Your objective: Please give everything from the line containing "Task: Open the app store icon" down to the last line of the items as a numbered list, leaving out blank lines.

Excerpted data:
---
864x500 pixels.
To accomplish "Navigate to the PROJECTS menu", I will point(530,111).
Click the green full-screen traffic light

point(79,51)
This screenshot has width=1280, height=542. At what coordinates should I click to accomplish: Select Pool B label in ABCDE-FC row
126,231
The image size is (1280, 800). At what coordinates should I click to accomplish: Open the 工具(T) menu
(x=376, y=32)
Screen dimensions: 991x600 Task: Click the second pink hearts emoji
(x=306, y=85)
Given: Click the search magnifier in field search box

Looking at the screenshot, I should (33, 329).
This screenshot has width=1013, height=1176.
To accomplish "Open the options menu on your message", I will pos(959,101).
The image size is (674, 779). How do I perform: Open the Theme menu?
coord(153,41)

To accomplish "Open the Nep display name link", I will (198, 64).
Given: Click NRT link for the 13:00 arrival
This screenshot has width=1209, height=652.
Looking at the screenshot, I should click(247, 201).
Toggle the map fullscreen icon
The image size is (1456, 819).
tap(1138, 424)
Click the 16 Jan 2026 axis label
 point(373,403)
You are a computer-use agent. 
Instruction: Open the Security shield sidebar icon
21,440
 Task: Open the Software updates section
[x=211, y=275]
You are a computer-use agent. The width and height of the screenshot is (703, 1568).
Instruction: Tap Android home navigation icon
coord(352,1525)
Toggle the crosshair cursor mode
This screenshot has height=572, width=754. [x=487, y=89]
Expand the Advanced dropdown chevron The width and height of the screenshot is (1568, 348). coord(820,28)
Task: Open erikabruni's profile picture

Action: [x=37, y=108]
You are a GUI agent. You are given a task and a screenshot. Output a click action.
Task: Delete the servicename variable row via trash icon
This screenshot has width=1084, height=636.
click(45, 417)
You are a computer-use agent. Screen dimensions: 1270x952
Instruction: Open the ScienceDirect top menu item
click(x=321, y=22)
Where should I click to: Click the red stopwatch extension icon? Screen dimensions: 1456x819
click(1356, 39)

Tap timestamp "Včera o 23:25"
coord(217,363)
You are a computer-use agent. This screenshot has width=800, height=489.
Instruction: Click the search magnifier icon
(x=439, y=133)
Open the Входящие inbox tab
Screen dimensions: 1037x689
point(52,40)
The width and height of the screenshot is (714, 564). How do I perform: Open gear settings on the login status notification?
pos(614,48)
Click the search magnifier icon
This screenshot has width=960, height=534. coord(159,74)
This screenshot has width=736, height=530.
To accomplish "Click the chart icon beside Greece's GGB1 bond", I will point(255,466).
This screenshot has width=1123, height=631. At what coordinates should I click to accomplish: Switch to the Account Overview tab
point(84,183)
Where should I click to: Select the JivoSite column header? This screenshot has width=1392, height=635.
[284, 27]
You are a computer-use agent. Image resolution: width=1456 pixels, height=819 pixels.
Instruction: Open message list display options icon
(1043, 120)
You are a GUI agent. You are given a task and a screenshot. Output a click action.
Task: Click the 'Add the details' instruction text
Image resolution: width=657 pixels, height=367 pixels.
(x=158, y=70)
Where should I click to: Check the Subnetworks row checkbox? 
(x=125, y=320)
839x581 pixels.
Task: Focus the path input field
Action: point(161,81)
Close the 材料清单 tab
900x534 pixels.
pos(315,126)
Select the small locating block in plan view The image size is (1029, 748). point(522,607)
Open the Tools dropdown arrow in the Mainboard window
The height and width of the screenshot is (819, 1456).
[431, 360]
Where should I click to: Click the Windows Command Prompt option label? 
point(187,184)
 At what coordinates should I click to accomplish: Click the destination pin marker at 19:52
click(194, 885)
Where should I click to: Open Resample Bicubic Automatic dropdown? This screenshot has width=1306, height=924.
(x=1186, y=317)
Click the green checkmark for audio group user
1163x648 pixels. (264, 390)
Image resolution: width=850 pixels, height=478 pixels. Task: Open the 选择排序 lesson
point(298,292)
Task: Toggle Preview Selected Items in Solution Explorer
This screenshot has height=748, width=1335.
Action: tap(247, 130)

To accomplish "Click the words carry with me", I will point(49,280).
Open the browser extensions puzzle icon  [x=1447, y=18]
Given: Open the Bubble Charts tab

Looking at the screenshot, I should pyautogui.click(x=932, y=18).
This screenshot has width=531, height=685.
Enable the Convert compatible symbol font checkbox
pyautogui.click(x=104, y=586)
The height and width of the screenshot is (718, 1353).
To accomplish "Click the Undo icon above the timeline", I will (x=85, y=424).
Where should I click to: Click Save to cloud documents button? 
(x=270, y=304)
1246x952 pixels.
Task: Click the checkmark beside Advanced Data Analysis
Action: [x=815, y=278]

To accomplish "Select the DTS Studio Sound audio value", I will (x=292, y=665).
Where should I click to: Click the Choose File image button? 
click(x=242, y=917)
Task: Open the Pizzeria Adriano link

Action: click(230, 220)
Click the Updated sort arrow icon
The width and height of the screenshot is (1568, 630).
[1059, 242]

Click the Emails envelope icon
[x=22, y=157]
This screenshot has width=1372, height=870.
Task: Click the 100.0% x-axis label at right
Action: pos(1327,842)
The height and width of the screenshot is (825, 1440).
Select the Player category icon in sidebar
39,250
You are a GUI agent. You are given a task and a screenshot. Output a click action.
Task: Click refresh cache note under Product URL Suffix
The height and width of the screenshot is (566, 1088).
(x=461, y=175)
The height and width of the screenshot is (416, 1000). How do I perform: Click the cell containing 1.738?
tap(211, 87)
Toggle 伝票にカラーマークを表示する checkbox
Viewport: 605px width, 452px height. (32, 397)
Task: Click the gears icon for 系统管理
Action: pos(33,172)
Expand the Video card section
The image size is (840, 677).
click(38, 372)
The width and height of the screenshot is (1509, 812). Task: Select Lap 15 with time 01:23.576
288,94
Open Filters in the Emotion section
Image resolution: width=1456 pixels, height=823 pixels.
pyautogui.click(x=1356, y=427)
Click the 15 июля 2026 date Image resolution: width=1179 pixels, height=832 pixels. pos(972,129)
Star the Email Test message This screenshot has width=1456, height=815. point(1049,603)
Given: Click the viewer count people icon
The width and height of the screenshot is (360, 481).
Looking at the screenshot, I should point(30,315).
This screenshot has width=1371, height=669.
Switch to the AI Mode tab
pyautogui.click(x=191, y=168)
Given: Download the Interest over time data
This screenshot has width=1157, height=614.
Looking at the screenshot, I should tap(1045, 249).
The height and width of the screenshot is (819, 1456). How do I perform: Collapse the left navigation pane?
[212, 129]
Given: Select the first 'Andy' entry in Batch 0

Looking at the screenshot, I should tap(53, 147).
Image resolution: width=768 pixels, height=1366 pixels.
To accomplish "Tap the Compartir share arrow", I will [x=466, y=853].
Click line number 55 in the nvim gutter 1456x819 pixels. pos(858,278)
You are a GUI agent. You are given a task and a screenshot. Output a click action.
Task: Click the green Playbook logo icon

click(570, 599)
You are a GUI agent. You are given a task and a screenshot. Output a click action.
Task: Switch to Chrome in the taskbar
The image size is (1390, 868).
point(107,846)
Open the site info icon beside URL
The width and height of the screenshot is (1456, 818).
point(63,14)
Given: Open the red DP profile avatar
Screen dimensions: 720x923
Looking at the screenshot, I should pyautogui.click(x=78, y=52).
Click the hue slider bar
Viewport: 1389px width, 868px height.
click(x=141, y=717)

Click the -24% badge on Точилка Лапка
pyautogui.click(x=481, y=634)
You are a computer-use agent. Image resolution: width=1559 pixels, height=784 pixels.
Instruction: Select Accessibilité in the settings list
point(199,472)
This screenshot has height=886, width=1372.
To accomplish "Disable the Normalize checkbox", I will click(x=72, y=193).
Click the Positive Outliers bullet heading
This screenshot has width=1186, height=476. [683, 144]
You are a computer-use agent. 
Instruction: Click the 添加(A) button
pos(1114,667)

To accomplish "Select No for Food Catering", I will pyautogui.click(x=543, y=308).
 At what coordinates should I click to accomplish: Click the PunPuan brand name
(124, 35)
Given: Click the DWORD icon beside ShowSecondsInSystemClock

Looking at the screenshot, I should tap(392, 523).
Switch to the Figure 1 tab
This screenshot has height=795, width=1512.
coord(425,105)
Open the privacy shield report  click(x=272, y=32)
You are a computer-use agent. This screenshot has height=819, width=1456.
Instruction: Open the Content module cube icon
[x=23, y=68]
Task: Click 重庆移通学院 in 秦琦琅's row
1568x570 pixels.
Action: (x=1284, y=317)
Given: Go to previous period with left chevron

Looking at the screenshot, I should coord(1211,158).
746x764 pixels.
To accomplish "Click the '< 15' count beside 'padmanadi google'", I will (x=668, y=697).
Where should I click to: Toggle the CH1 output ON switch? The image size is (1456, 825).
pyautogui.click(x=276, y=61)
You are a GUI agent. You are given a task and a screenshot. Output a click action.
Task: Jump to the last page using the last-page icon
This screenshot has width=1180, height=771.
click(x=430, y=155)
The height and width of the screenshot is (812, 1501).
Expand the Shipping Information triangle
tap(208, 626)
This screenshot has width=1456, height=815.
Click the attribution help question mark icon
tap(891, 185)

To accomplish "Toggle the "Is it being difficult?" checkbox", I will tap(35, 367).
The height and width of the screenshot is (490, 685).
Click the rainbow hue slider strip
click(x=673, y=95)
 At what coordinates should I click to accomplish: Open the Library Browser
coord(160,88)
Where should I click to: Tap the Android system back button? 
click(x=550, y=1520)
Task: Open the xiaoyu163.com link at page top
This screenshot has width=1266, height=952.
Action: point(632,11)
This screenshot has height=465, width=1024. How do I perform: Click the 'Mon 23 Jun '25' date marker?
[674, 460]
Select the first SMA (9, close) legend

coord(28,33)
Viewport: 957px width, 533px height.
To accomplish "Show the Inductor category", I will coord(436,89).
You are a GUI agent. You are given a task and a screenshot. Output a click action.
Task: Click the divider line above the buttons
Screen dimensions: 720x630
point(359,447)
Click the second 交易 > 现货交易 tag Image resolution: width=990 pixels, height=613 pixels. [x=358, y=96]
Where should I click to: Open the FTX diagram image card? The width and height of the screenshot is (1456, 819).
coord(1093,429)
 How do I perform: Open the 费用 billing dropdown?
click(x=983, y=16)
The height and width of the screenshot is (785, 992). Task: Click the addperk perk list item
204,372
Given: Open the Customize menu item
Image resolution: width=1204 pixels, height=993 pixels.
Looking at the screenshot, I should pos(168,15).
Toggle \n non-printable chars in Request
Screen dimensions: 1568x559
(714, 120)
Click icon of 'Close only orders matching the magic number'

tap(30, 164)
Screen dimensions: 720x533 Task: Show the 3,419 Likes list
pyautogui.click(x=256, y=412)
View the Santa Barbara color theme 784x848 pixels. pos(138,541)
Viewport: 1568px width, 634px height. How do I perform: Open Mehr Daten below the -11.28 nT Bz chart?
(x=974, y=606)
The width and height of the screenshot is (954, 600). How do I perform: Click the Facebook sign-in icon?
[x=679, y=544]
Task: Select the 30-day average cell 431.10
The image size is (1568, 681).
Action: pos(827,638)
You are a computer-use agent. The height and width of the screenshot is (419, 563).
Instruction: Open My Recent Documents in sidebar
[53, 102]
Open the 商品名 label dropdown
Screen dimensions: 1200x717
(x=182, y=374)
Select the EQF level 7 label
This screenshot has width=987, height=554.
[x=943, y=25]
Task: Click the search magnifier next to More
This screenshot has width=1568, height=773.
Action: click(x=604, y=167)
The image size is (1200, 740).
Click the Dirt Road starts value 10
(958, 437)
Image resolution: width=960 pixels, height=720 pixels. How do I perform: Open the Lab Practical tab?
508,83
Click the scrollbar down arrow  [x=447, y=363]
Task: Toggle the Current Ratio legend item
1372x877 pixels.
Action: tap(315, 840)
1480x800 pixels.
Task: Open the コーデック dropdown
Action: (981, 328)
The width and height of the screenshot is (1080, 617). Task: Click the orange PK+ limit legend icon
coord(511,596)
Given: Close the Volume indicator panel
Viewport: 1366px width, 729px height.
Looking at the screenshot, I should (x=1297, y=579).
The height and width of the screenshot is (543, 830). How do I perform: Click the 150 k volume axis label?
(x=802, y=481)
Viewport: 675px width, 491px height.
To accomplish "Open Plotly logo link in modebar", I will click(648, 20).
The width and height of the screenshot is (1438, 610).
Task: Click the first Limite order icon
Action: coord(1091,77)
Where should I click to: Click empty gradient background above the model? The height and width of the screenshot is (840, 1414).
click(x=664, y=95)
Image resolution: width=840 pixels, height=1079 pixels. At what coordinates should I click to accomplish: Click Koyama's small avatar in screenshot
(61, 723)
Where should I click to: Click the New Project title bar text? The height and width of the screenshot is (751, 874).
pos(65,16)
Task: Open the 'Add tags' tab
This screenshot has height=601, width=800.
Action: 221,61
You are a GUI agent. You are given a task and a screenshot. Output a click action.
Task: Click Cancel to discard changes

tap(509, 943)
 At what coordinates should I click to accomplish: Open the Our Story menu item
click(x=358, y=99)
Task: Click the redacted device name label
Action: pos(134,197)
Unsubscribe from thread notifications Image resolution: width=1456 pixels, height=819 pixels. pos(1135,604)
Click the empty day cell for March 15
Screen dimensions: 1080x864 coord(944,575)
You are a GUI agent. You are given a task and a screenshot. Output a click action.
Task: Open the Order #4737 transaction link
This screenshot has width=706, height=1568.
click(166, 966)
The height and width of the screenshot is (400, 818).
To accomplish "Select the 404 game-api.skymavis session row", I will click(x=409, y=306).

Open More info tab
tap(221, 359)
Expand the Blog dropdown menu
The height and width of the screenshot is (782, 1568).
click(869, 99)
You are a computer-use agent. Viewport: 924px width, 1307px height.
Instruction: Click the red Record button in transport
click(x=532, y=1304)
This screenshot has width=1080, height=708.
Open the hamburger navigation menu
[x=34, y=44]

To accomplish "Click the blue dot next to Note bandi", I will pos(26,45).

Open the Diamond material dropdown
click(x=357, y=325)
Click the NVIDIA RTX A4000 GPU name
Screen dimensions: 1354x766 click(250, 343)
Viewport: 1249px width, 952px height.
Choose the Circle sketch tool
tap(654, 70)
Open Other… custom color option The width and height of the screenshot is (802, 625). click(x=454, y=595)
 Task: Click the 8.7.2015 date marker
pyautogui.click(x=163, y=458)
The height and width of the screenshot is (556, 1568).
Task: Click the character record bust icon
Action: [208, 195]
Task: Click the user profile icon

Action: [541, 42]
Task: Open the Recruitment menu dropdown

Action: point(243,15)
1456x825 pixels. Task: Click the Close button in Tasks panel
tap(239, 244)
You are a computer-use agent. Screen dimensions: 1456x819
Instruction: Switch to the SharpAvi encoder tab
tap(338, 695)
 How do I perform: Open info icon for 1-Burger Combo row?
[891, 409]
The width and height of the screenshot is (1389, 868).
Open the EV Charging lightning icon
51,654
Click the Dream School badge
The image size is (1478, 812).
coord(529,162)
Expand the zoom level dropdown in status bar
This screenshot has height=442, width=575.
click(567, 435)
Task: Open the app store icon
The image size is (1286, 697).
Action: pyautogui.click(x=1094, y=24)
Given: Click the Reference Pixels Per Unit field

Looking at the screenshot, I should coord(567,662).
---
Response:
1. Task: Open the app store icon
2. The image size is (1286, 697).
3. Action: pyautogui.click(x=1094, y=24)
4. Given: Click the Reference Pixels Per Unit field
5. Looking at the screenshot, I should coord(567,662).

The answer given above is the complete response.